The Union’s Proposals and Responses
Employers are also authorized by the NLRA to share the union’s proposals and the union’s responses to the employer’s proposals. For example, in Outboard Marine Corp., 143 NLRB 535 (1963), the employer posted a notice to employees stating that the union had rejected its proposed wage increase. The notice stated that the employer had received a letter from the union “requesting the Company not to put the increases into effect as planned.” The union claimed that the notice was unlawful. The Board disagreed, concluding that the notice simply advised employees of the “status of negotiations,” which does not violate the Act.

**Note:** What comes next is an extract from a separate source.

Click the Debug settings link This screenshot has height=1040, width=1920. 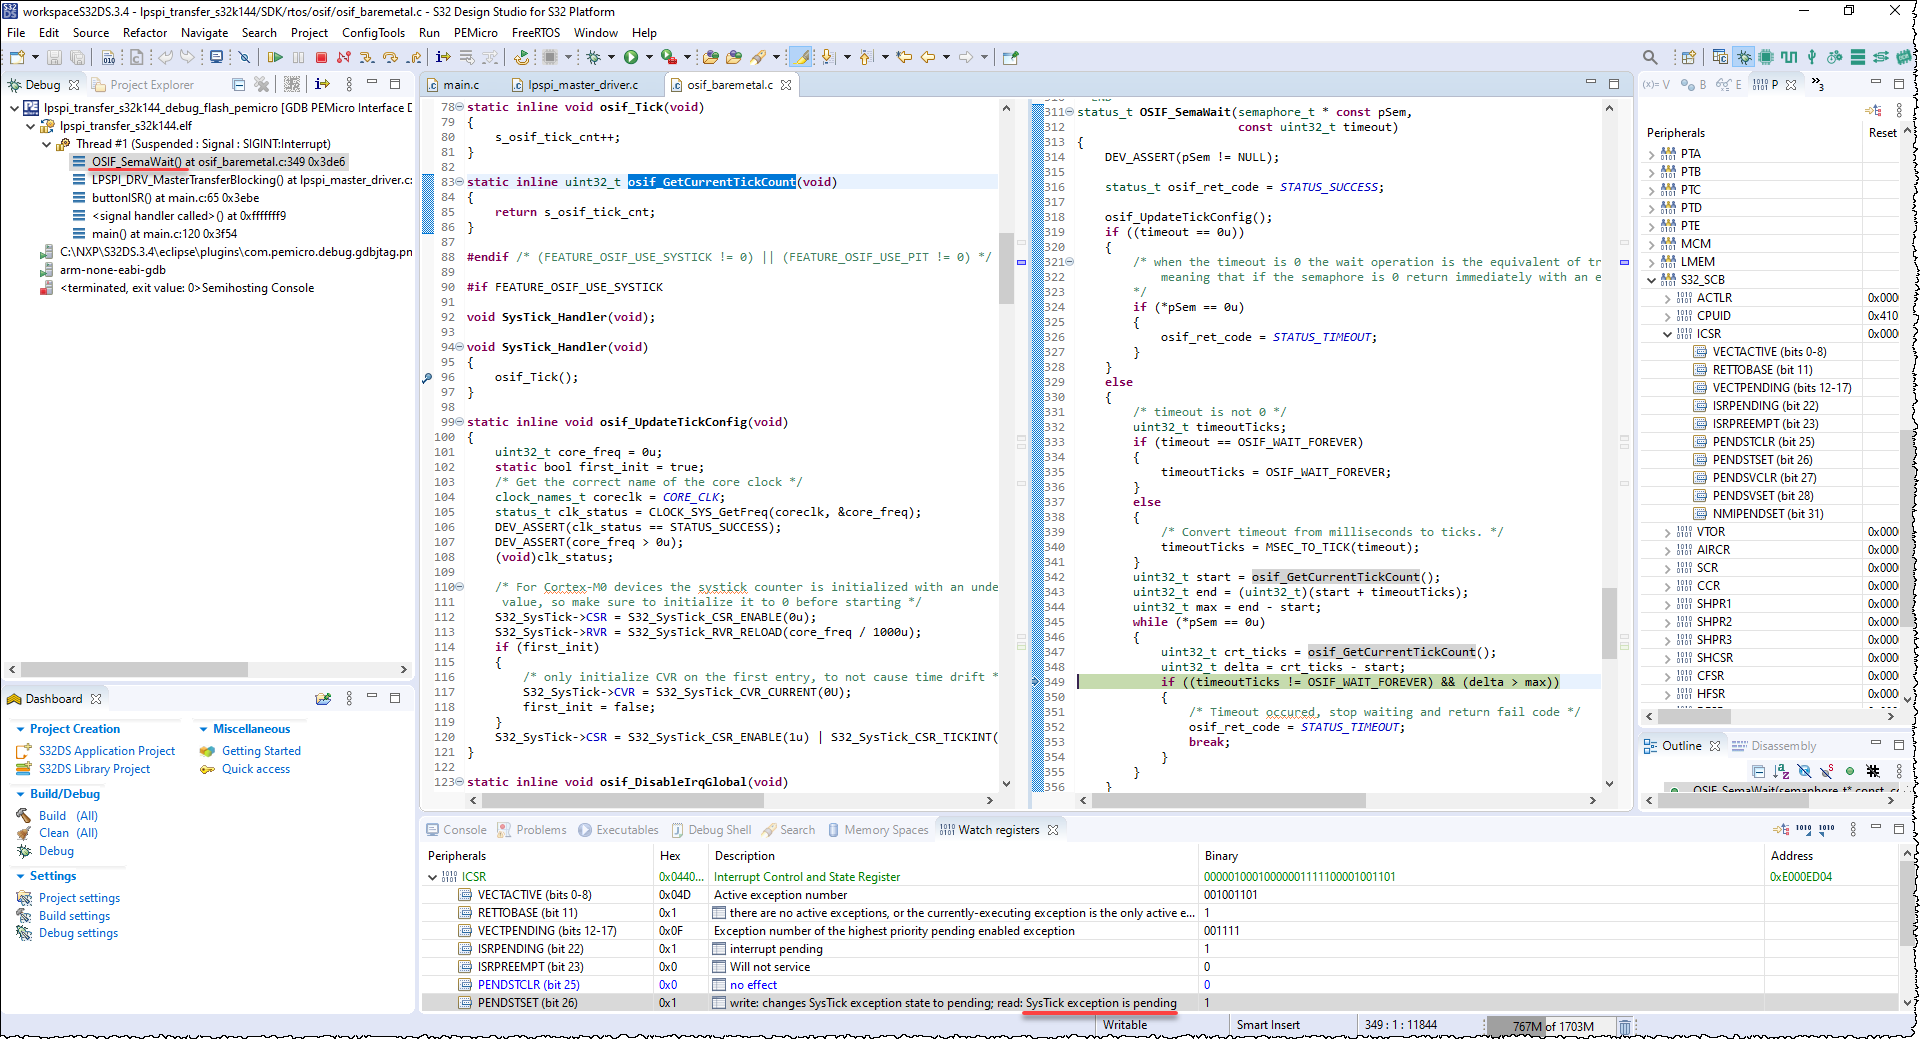pyautogui.click(x=78, y=933)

What Types of Information Should an Employer Consider Keeping to Themselves
Political Beliefs and Opinions
An employer’s political beliefs and opinions are certainly protected by Section 8(c) of the NLRA. However, there are reasons for employers to keep these beliefs and opinions to themselves. First, as noted above, political beliefs and opinions must not contain a “threat” or a “promise of benefit.” Second, outside of the NLRA, an employer’s political stance could be viewed as “harassment” or “discrimination” by classes of employees under federal and state EEO laws. Thus, employers may be well-served to keep their political views to themselves.
Union Officer Elections
While the law is clear that an employer can share its beliefs and opinions regarding a union authorization election (absent threats or promises of benefits), the question of whether an employer can opine on a union officer election is a different question. Section 8(a)(2) of the Act makes it an unfair labor practice for an employer “to dominate or interfere with the formation or administration of any labor organization or contribute financial or other support to it.”

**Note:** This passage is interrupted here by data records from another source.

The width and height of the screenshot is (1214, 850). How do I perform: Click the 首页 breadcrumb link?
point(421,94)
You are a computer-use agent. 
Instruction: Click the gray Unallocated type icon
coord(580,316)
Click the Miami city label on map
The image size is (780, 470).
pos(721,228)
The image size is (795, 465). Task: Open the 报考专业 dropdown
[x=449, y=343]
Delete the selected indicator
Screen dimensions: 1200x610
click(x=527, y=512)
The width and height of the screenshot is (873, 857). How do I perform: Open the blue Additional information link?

While case law is sparse on what amount of persuasion would constitute unlawful “inference with the…administration of any labor organization,” employers may be well-served to keep any forceful opinions to themselves. A simple statement that, in the employer’s opinion, a particular union officer and candidate is a “good person” or “has the best interests of bargaining unit members in mind” would likely be OK. But, given the lack of case law, it may be safest to simply advise employees to “be sure to vote” in the union officer election and to “review information on all of the candidates before voting.”
Bottom Line
As you can see, the NLRA recognizes that employers have broad authority (under the First Amendment) to share their beliefs and opinions, provided, of course, that they are shared in a non-coercive and non-threatening manner. That said, there are still legal pitfalls to employers who are not careful to avoid dealing directly with their employees, create exposure under other EEO laws and potentially interfere with union administration. With these legal limits in mind, employers should feel comfortable sharing their beliefs and opinions with bargaining unit employees.